Deuxièmement, les navigateurs d'entreprise à architecture européenne commencent à intégrer des fonctionnalités qui répondent directement aux exigences NIS2 : journalisation des accès, cloisonnement des sessions, gestion centralisée des politiques de sécurité. Ce n'est plus une niche technique. C'est une réponse à un besoin réglementaire réel.

Ce que j'observe, c'est que la pression réglementaire fait ce que la conviction n'a pas suffi à faire : elle crée un marché pour la souveraineté.

L'inaction a un coût que personne ne comptabilise

Nous avons tendance à évaluer le coût de la migration vers des alternatives européennes — en temps, en formation, en réorganisation — et à le comparer à un coût de statu quo que nous présumons nul. Ce raisonnement est faux.

Le statu quo californien a un coût : le risque juridique d'une mise en conformité incomplète avec le RGPD, l'exposition aux injonctions extraterritoriales américaines, la dépendance à des éditeurs qui fixent unilatéralement leurs tarifs, leurs conditions d'accès, leurs priorités de développement. Ce coût est diffus, il est difficile à inscrire dans un budget, mais il est réel — et il se matérialise, un jour ou l'autre, sous la forme d'un incident, d'un contrôle ou d'une rupture de service.

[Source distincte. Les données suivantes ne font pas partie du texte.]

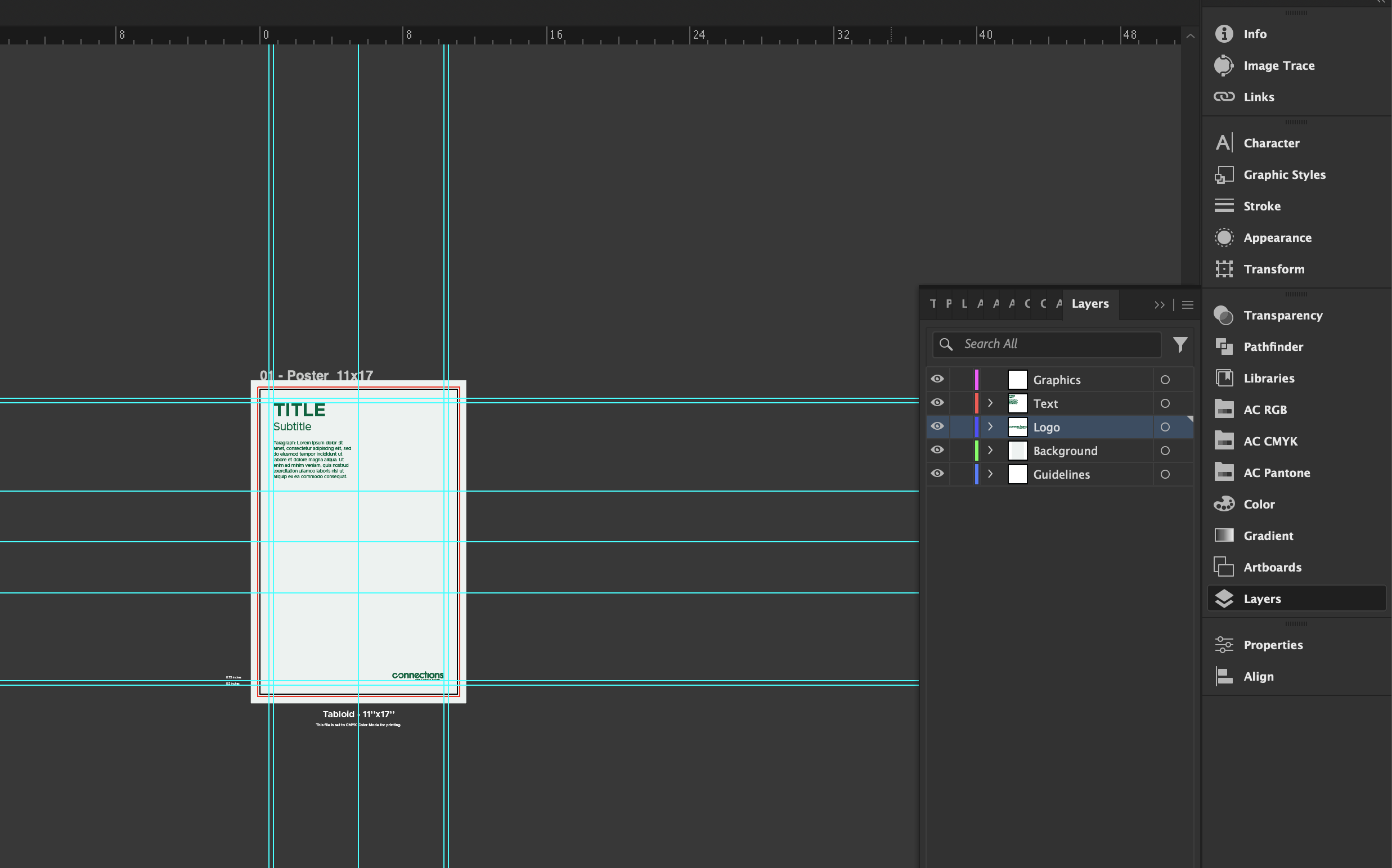
Task: Expand the Text layer contents
Action: [x=990, y=403]
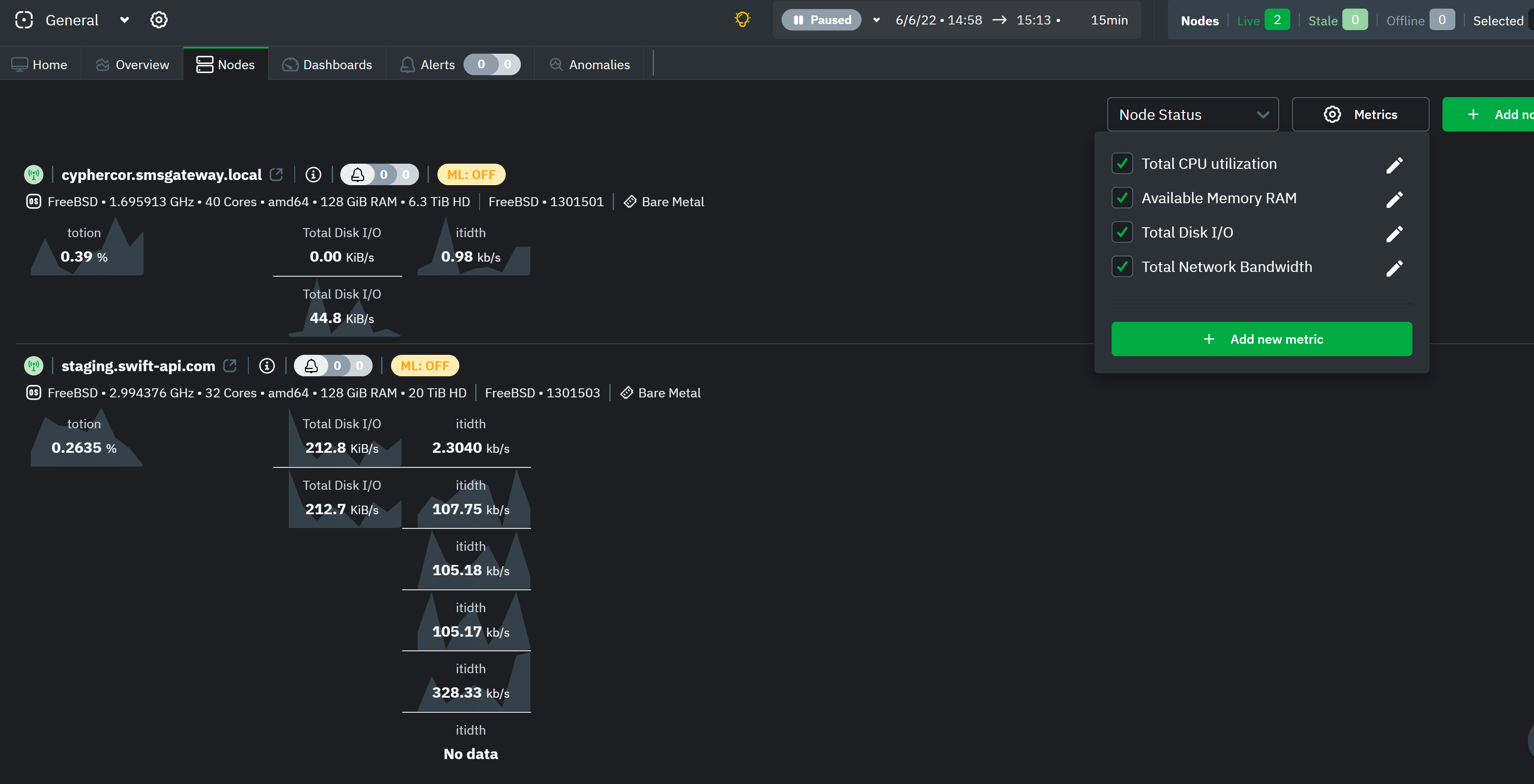
Task: Open the Node Status dropdown
Action: tap(1192, 114)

Je pense que notre génération de DSI et de RSSI est celle qui devra répondre de ses choix d'infrastructure. Pas à une idéologie. Pas à un régulateur abstrait. À leurs directions générales, à leurs conseils d'administration, à leurs clients — qui commencent à poser des questions sur où sont traitées leurs données.

Il n'est pas trop tard. Mais la fenêtre se referme.

La bonne nouvelle — et il y en a une — c'est que l'écosystème européen s'est structuré. Les alternatives existent, elles sont auditables, elles sont soumises au droit européen, et elles progressent vite.

Mais il y a une dynamique que je ne peux pas ignorer : plus on attend, plus la migration devient complexe. Les habitudes s'enkystent, les intégrations se multiplient, les dépendances s'approfondissent. Chaque année supplémentaire sous architecture californienne est une année de dette souveraine qui s'accumule.

2026 peut être l'année où vous décidez de commencer à reprendre la main. Pas sur tout, pas du jour au lendemain. Mais avec un plan, un cap, et la conviction que ce n'est pas une option réservée aux grandes entreprises ou aux acteurs publics.

C'est une nécessité de gestion des risques. Et c'est, je le crois sincèrement, une responsabilité professionnelle.